• _Records for the task_:
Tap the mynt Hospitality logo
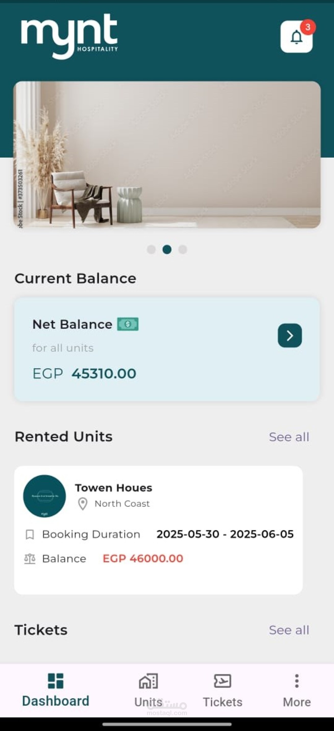pyautogui.click(x=69, y=36)
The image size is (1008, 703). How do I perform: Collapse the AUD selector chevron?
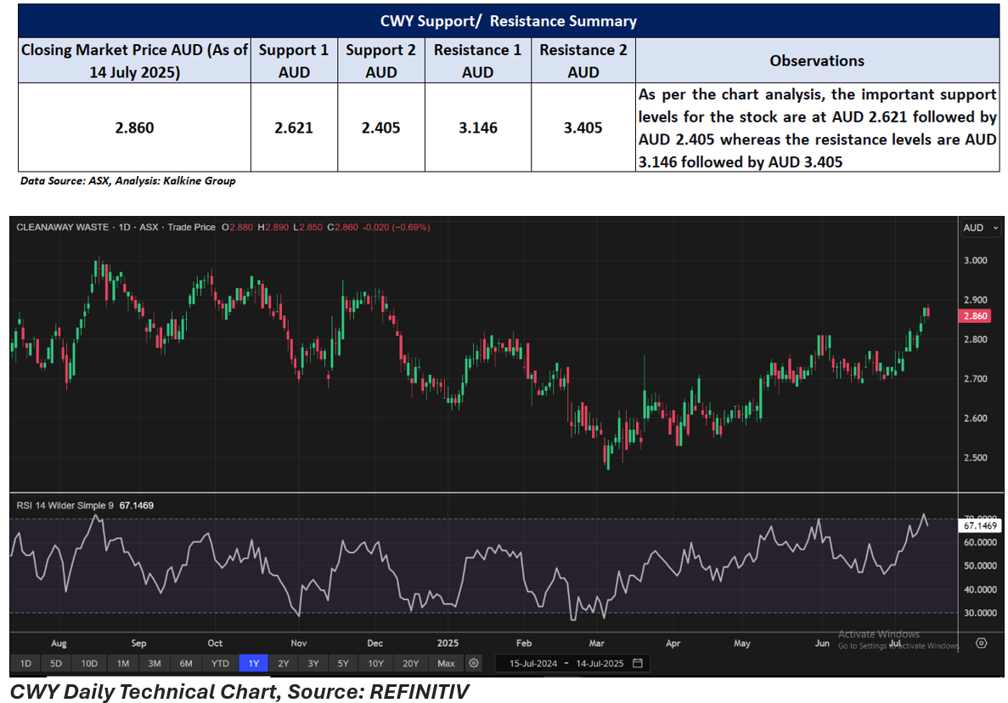coord(994,228)
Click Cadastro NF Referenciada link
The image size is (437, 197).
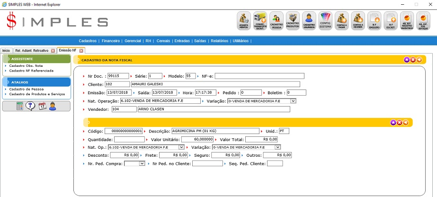[x=31, y=71]
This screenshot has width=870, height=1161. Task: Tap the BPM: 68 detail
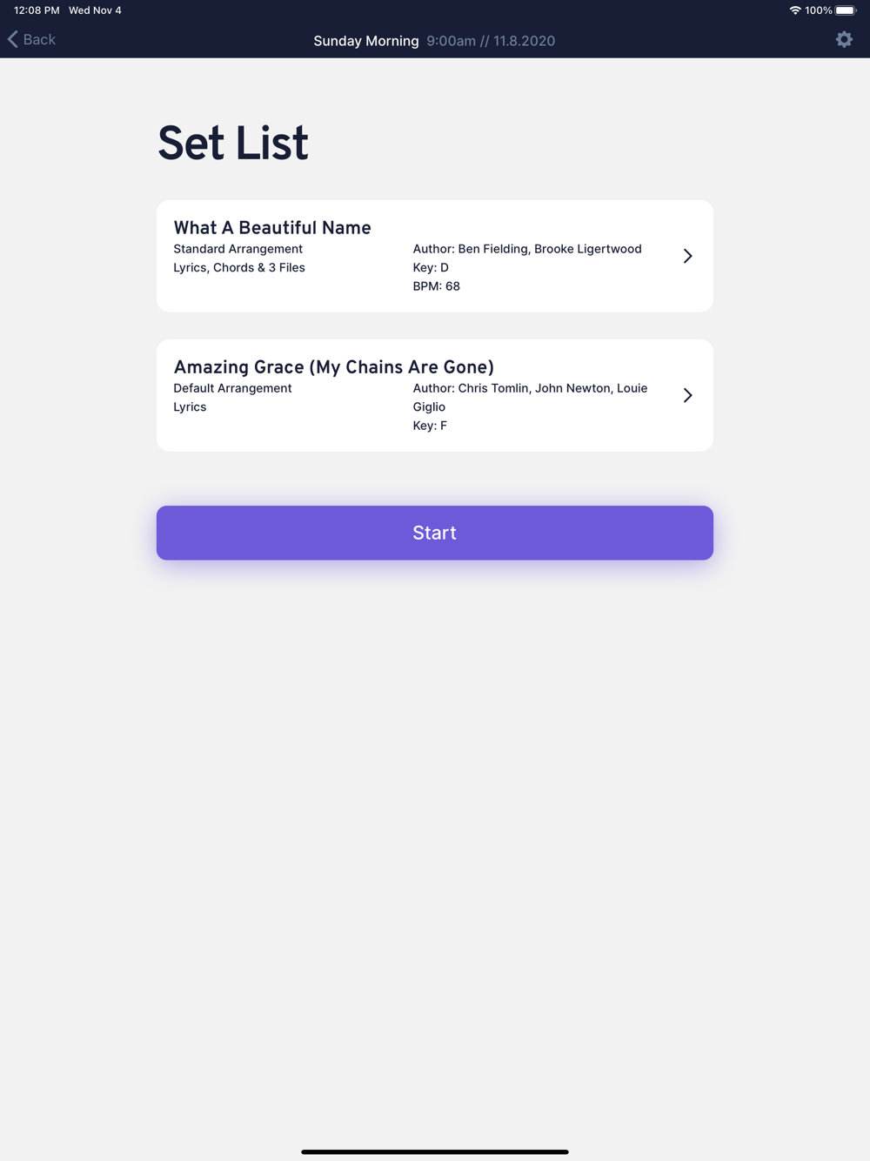click(x=437, y=286)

• _What is expected_: Your answer should hold every record above, printed exactly and free of pictures.

• _Answer for this exercise_:
Tap the mynt Hospitality logo
pyautogui.click(x=69, y=36)
The image size is (1008, 703). How do I perform: Collapse the AUD selector chevron?
coord(994,228)
Click Cadastro NF Referenciada link
The image size is (437, 197).
[x=31, y=71]
This screenshot has width=870, height=1161. Task: Tap the BPM: 68 detail
click(x=437, y=286)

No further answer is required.